Tumor Genomic Profiling denied as duplicate or overlapping therapy by Humana?

Humana's specific coverage criteria for tumor genomic profiling are defined in its own published medical/coverage policy and the FDA-approved prescribing label. A successful appeal documents that your medical records satisfy each criterion those sources list — confirmed diagnosis, any required prior treatments (with dates and outcomes), and clinical severity. If the exact criteria weren't included with your denial, request them in writing; your appeal then maps each requirement to the matching fact in your chart.

## Why Humana Denied This Tumor Genomic Profiling Test as Duplicate Therapy

Humana may issue a duplicate-therapy denial when its records reflect that a genomic profiling test — or a test it considers clinically equivalent — was already performed and resulted in actionable data within a recent lookback window. The insurer's position is that re-testing provides no additional clinical value when prior results are available and still relevant to treatment decisions.

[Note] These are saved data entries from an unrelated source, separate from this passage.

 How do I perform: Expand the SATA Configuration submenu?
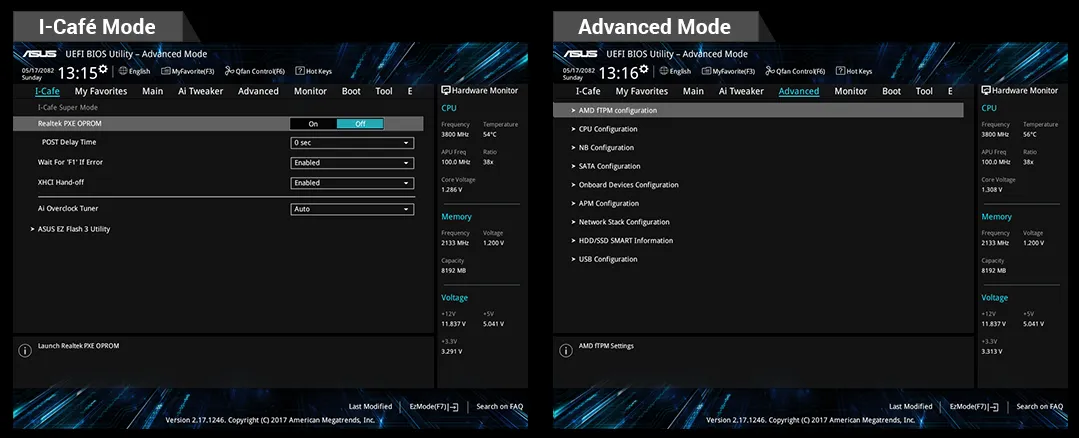pos(609,166)
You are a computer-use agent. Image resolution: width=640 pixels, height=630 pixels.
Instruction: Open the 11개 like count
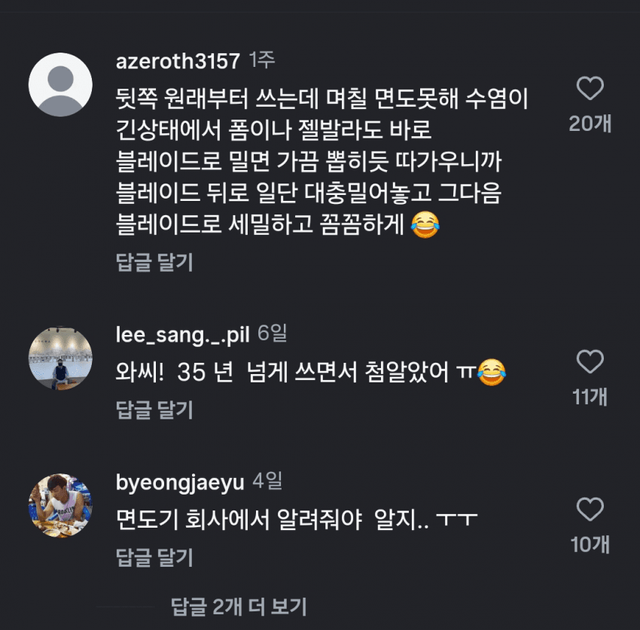[591, 396]
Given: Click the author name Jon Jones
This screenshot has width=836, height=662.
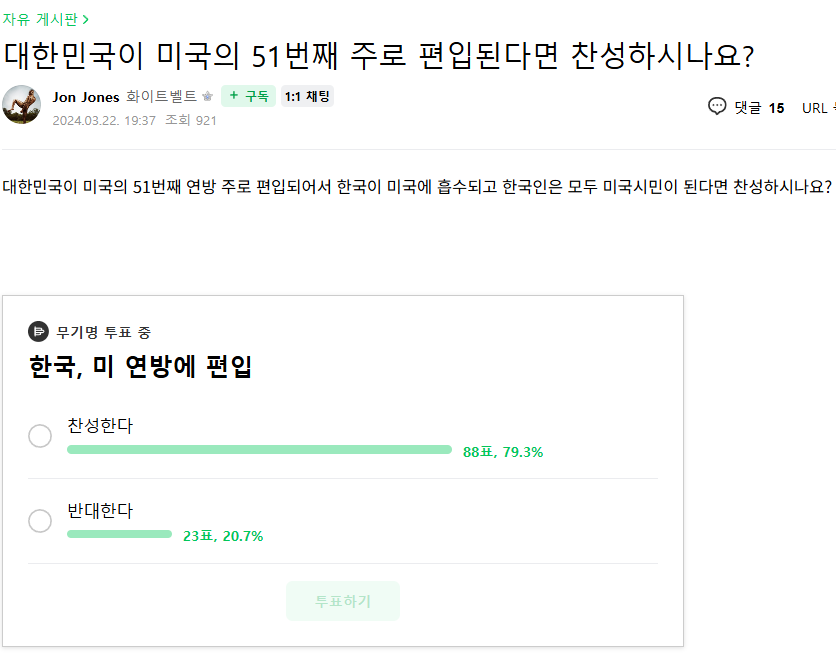Looking at the screenshot, I should point(85,96).
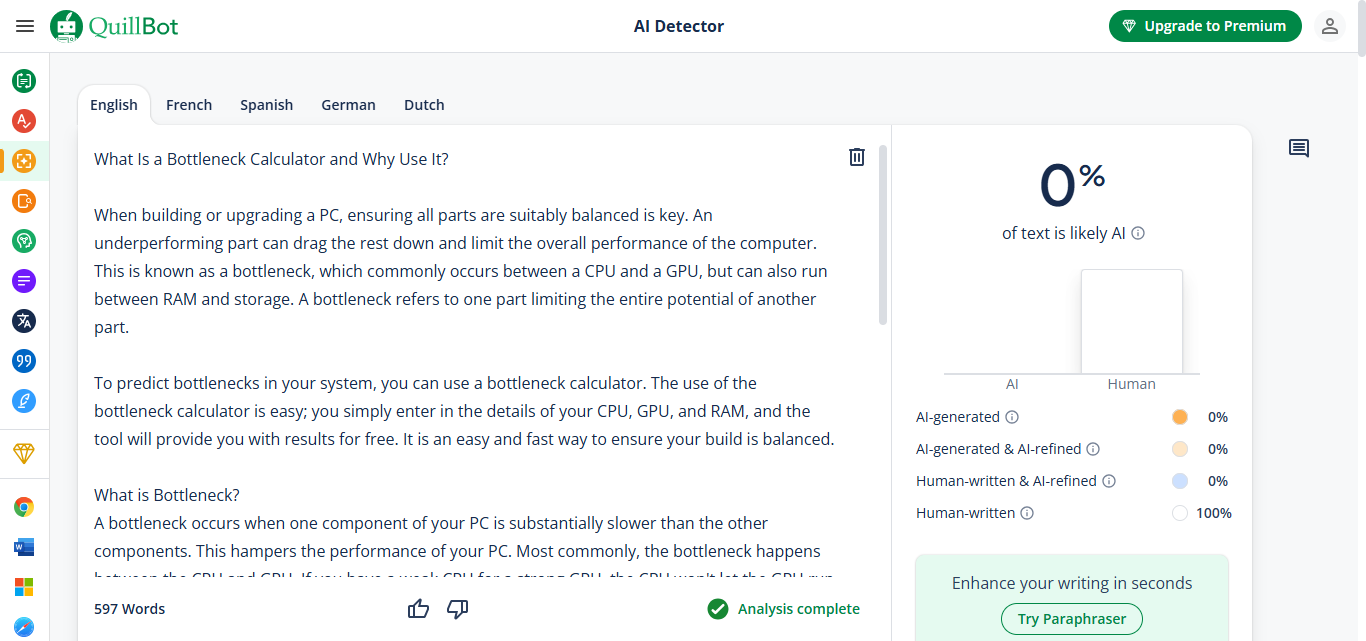
Task: Open the Citation Generator quote icon
Action: (x=24, y=361)
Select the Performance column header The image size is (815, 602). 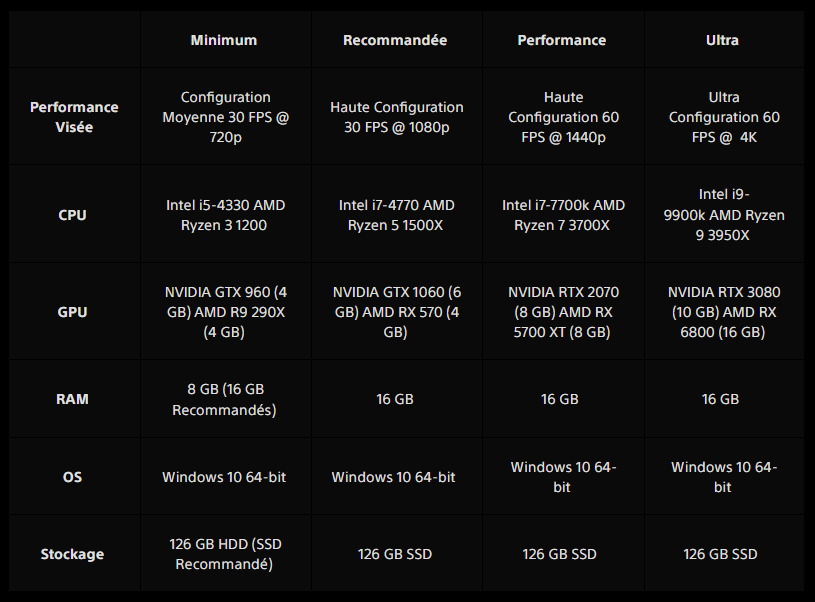561,40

This denial is often appealable because "duplicate" can be misapplied. Different assays cover different genes, variant classes, or specimen types. A prior test on an earlier tumor specimen may not reflect the current tumor's biology, particularly after disease progression, new metastatic sites, or prior treatment. Your oncologist's clinical judgment that additional profiling is medically necessary — and distinct from prior testing — is central to the appeal.

## Federal Appeal Framework

Under ACA Section 2719, if your plan is non-grandfathered, you are entitled to internal appeal followed by an independent external review. You generally have 180 days from the denial notice to file an internal appeal, and external review typically must be requested within 4 months of exhausting internal options. If your situation is urgent — for example, treatment decisions are time-sensitive — you may qualify for expedited review, which compresses timelines significantly. ERISA-governed employer plans carry the same full-and-fair review requirements under ERISA Section 503.

## Concrete Appeal Steps

1. Request the complete denial letter and the specific clinical policy language Humana applied. 2. Obtain the claims history Humana used to identify the "prior" test — confirm exactly what test it was and what it covered. 3. Have your oncologist document in writing why the new test is clinically distinct and necessary. 4. Submit your internal appeal with supporting records within Humana's stated deadline. 5. If denied again, file for independent external review.

## Documentation to Gather

• Diagnosis confirmation: Pathology report, staging records, and any evidence of disease progression or new biopsy site.
• Prior test records: Report of the earlier test, including which genes/panels were assessed and the date it was performed.
• Clinical distinction letter: A signed letter from your treating oncologist explaining (a) what the prior test did and did not cover, (b) how the tumor's biology or disease state has changed, and (c) why re-profiling or expanded profiling is medically necessary for current treatment decisions.
• Guideline support: Reference the applicable NCCN guideline recommending genomic testing for your specific cancer type and stage — without citing specific numbers, note that your oncologist's assessment confirms you meet the criteria.

## Criteria-Mapping Structure

Copy each requirement from Humana's coverage policy for genomic profiling. For each requirement, note the exact chart fact that satisfies it. For the "duplicate" criterion specifically: document the date, assay name, and gene scope of any prior test versus the scope of the requested test, and have your oncologist attest to the clinical gap.